● **Texte extrait**:
◇ ◇ ◇

Collectif, Esthétique et philosophie de l’art, De Boeck 2014, lu par Alain Ricci
Par Jérôme Jardry le 03 juillet 2018, 06:00 - Esthétique - Lien permanent
Collectif regroupé sous le nom d'Atelier d'esthétique, Esthétique et philosophie de l’art - Repères historiques et thématiques, collection L'Atelier philosophique, De Boeck, 2014 (524 p.). Lu par Alain Ricci.
Esthétique et philosophie de l’art « repères historiques et thématiques », est la seconde édition parue en 2014 d’un précédent manuel. Ce recueil a été réalisé par une douzaine de professeurs et chercheurs, presque tous issus des universités belges, qui ont contribué chacun, selon leur spécialité, à la rédaction des chapitres.
Cet ouvrage de 524 pages se présente comme un vaste champ de recherches où tous les domaines et toutes les époques de l’histoire de l’art et de l’esthétique sont abordés, des origines à nos jours. Par le biais d’une table des matières très précise, le lecteur pourra consulter directement le chapitre qui l’intéresse, sans que cela nécessite la lecture de ce qui précède ou de ce qui suit. Esthétique et philosophie de l’art s’adresse principalement à un public d’étudiants de premier cycle universitaire mais nombre de ses chapitres peuvent aussi s’avérer très utiles et adaptés à des lecteurs plus aguerris.
Le manuel est divisé en deux grandes parties. La première que l’on pourrait qualifier, « d’historique », propose une chronologie (à quelques rares exceptions près) d’auteurs et de thèmes, de l’Antiquité grecque jusqu’à nos jours. La seconde, « thématique », aborde l’esthétique par le biais de notions qui transcendent à la fois les époques et les frontières entre les domaines artistiques.
La partie historique :
Elle se divise elle-même en trois chapitres dont le premier commence à Platon, le deuxième, à la Renaissance italienne et le troisième à la critique nietzschéenne. Rédigés par des auteurs différents, la plupart du temps les chapitres se succèdent sans transitions. Chaque philosophe est présenté par le biais de quelques notions qui sont les plus importantes sur le plan esthétique. Dans le chapitre sur Aristote par exemple, l’auteur développe les thèmes de la mimèsis, de la katharsis ainsi que de l’imagination. Certains chapitres ou sous chapitres sont présentés comme des points d’histoire, apparaissant comme indispensables à la compréhension de la chronologie esthétique : c’est le cas par exemple d’un chapitre sur « la théologie de l’image. Entre Orient et Occident ». D’autres chapitres font appel à des auteurs contemporains incontournables pour éclairer des thèmes : c’est le cas de la thèse de Panofsky sur l’architecture gothique. Enfin, il est à noter que bien souvent les auteurs présentés et développés le sont bien au-delà de leur angle esthétique. Les chapitres sur Kant et Heidegger nous montrent à quel point l’esthétique traverse toute leur philosophie, y compris dans des domaines où on ne l’attendait pas.

◇ ◇ ◇

● **Données fournies**:
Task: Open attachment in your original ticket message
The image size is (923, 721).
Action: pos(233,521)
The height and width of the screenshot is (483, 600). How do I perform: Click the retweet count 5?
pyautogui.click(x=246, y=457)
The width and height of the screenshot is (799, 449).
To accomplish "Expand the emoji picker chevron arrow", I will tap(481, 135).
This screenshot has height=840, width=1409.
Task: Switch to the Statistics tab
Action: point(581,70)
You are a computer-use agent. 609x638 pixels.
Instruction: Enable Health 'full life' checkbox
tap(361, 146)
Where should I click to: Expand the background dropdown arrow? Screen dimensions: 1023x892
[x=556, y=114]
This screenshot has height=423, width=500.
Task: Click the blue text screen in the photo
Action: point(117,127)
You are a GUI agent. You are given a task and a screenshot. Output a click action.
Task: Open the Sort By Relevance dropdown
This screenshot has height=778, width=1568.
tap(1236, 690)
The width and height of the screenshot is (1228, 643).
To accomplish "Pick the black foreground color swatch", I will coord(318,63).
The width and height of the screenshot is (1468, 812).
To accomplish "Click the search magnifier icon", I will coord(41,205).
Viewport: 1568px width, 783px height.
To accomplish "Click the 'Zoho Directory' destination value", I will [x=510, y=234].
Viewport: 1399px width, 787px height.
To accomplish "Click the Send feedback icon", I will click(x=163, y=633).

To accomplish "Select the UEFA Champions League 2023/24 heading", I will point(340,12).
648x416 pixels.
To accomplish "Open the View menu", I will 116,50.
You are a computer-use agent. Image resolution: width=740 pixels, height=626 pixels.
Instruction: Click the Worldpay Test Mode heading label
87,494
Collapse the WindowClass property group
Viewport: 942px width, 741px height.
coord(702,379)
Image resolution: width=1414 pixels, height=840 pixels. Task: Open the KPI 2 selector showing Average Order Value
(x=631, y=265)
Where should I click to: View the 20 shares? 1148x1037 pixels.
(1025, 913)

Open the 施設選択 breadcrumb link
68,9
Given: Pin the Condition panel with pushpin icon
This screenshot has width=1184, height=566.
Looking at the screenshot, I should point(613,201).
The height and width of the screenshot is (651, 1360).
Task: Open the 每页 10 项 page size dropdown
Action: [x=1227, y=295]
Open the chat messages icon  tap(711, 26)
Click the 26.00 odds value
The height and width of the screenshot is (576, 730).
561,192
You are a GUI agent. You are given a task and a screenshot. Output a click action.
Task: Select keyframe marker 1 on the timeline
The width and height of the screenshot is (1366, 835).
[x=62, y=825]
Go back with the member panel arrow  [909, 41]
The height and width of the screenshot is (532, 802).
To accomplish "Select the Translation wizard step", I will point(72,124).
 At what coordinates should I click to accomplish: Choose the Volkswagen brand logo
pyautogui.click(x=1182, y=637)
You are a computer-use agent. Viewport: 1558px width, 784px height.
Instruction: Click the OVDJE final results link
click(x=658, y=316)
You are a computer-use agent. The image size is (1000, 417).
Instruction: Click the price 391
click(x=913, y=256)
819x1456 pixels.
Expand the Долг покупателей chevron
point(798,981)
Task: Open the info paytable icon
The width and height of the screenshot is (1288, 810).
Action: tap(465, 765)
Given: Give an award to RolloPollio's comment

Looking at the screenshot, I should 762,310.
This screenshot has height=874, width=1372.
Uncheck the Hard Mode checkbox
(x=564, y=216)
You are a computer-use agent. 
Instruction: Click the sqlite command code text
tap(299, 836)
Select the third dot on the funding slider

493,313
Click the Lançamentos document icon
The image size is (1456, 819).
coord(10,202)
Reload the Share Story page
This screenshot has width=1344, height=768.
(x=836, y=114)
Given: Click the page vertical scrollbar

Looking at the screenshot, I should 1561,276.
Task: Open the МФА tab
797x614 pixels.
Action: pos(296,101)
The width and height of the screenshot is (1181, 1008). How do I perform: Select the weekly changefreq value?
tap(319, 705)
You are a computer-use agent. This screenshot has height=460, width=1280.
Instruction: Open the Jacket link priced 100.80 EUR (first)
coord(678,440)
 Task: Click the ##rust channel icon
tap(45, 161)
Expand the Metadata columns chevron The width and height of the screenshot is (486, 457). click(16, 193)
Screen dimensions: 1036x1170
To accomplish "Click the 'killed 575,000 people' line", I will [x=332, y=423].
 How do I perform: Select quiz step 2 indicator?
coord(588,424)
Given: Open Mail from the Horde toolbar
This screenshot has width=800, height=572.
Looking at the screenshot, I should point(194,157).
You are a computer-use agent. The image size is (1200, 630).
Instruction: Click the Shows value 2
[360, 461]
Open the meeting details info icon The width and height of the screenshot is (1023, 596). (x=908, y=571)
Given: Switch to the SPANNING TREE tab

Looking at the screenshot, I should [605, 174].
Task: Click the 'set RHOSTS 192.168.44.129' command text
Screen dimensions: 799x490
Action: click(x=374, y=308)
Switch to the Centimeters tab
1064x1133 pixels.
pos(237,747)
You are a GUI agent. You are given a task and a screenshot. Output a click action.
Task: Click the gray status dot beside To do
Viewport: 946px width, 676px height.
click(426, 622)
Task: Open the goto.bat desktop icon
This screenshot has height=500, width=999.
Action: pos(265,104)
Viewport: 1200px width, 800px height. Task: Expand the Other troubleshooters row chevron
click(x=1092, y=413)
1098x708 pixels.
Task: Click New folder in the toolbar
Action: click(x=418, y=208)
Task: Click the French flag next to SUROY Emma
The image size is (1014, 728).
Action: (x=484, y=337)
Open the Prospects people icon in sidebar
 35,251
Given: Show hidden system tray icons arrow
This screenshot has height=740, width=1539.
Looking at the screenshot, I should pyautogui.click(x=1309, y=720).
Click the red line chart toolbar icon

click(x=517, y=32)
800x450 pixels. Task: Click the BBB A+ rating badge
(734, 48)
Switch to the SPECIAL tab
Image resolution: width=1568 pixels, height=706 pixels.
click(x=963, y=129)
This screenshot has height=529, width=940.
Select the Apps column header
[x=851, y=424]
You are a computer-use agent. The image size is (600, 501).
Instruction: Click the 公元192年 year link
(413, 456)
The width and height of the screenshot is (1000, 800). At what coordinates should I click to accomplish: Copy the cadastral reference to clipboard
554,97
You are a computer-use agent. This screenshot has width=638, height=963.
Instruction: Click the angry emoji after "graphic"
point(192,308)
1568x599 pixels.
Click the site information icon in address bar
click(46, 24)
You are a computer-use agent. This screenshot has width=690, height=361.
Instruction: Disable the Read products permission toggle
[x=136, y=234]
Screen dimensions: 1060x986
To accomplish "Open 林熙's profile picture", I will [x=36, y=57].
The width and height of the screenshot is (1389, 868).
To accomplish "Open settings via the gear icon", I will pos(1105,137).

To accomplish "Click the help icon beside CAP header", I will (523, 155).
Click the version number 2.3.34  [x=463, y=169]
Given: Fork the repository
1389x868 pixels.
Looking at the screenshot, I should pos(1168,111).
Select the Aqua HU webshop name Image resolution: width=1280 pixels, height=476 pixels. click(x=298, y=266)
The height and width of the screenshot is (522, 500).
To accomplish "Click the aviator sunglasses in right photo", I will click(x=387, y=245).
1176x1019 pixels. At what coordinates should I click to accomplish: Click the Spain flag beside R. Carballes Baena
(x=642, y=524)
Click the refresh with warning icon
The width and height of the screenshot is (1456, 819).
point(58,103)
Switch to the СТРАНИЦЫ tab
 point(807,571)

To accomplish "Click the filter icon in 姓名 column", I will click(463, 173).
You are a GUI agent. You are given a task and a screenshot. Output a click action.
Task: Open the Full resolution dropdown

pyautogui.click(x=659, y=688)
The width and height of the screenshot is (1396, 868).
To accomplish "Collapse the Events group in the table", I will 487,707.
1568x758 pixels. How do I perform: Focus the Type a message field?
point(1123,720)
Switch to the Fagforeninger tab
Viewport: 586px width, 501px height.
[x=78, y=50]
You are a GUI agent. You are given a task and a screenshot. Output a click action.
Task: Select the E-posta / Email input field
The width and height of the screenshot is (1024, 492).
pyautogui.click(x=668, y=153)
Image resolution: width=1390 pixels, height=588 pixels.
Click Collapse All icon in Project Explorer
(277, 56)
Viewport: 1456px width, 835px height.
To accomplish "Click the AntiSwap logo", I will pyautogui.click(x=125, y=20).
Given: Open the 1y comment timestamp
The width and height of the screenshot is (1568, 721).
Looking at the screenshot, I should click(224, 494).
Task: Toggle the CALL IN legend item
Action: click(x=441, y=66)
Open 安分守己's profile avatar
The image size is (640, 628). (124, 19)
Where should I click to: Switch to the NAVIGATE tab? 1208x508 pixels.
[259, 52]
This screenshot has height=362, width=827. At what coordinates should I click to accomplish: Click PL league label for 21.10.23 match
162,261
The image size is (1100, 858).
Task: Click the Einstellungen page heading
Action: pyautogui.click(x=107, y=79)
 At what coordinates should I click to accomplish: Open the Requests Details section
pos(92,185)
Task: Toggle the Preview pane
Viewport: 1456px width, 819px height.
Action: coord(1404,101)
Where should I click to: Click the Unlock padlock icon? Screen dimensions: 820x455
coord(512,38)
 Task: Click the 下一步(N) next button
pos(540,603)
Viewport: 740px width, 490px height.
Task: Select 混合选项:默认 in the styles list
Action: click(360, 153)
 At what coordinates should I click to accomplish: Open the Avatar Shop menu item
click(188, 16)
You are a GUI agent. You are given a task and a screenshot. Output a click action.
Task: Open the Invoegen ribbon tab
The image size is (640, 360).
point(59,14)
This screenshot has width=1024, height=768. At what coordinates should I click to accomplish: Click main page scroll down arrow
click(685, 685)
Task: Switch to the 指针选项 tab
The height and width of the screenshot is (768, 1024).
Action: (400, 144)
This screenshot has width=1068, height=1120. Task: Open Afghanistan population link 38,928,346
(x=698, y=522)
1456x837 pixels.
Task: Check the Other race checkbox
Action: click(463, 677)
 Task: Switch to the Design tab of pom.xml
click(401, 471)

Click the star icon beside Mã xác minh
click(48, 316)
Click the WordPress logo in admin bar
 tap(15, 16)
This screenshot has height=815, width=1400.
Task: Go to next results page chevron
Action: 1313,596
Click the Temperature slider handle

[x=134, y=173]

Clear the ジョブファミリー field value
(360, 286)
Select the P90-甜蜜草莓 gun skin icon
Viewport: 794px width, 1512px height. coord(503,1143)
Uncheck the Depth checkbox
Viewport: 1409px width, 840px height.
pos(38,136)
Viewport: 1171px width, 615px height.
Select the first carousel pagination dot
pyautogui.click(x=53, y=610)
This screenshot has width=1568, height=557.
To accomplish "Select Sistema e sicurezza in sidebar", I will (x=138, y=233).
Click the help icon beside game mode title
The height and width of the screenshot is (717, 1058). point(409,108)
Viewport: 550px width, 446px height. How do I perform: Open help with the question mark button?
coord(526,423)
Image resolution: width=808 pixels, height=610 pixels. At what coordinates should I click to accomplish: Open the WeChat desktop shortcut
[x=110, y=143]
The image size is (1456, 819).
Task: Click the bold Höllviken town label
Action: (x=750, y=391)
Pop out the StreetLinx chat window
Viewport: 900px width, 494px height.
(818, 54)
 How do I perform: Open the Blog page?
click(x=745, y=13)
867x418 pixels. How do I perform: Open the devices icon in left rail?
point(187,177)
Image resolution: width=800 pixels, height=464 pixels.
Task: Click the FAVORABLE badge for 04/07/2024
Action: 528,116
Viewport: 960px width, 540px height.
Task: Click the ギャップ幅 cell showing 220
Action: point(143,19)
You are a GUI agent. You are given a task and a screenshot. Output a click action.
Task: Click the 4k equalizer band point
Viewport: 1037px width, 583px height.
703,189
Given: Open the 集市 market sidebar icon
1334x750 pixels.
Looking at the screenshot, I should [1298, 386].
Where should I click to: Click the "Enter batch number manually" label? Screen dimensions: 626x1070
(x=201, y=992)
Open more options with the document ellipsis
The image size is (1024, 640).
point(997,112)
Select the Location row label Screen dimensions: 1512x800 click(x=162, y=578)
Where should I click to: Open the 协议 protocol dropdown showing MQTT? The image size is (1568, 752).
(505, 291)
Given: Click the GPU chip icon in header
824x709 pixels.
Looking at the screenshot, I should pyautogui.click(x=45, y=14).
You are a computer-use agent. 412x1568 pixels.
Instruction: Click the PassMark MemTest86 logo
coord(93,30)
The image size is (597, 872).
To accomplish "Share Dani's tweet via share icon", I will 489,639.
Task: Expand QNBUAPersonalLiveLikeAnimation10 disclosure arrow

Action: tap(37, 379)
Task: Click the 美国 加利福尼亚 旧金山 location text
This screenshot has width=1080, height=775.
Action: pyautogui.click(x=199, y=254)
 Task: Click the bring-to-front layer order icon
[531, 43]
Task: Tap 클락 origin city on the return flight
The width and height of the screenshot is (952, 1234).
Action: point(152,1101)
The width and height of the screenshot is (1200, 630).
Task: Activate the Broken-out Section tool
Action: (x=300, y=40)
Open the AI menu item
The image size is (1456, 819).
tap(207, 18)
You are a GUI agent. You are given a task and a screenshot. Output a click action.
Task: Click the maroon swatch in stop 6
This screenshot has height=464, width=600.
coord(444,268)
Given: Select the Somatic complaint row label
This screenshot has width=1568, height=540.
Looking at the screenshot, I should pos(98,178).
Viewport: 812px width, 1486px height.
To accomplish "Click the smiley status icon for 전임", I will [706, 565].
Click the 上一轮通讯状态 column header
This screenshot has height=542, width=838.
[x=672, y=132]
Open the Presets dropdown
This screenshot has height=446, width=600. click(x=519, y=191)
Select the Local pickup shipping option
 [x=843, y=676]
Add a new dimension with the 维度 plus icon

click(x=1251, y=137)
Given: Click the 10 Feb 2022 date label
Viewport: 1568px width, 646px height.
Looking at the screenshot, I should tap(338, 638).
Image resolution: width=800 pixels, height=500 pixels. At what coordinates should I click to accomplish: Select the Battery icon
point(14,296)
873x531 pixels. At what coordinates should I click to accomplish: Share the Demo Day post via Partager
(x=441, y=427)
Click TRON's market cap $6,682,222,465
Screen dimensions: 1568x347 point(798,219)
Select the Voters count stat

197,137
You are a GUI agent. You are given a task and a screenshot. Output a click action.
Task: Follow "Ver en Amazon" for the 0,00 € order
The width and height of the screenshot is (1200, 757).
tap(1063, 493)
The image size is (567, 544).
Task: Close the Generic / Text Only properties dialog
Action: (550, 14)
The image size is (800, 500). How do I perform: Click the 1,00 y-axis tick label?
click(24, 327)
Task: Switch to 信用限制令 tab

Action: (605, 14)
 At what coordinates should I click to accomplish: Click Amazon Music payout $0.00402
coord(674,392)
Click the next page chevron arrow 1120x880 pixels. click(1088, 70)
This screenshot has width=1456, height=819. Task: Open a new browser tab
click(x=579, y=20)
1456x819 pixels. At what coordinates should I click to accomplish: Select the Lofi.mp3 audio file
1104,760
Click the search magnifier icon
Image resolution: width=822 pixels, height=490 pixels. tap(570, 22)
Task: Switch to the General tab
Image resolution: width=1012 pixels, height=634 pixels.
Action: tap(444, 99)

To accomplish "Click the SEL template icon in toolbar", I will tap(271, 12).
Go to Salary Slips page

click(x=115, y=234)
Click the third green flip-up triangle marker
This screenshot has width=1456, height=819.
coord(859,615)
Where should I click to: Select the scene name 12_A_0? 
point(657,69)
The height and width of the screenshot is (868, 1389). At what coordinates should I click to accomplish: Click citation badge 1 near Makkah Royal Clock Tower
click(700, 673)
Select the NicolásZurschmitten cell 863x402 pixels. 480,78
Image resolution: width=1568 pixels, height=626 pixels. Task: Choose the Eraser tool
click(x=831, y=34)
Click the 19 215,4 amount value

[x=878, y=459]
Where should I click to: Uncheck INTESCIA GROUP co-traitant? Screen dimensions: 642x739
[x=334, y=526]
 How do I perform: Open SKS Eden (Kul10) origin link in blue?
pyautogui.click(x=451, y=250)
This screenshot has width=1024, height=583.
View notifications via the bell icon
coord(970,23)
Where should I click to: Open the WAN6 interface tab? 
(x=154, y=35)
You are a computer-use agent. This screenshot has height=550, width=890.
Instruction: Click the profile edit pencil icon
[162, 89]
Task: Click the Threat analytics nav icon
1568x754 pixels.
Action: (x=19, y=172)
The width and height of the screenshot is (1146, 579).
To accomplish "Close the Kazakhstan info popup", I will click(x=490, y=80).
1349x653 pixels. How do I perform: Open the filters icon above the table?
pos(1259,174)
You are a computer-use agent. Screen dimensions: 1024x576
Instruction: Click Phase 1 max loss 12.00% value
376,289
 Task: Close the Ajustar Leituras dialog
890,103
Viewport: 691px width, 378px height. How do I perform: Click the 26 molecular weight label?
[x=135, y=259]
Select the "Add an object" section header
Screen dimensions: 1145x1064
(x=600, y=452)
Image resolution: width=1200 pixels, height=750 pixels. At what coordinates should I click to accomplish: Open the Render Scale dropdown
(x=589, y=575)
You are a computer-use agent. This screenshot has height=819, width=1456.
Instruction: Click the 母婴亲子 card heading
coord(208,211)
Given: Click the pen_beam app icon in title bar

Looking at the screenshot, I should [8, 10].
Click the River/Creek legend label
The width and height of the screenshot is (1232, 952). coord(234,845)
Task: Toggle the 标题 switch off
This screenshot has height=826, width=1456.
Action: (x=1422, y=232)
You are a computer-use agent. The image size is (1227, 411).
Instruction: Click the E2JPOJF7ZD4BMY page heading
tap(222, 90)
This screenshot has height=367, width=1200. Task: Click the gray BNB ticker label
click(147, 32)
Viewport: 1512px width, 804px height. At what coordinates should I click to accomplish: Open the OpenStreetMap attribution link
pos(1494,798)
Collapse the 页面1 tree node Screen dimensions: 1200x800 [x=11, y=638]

◇ ◇ ◇

● **Consigne**:
D'après le texte extrait, par qui le recueil a-t-il été réalisé ? Les enregistrements n'ont aucun lien avec le texte extrait.

● **Corrigé**:
Par une douzaine de professeurs et chercheurs, presque tous issus des universités belges.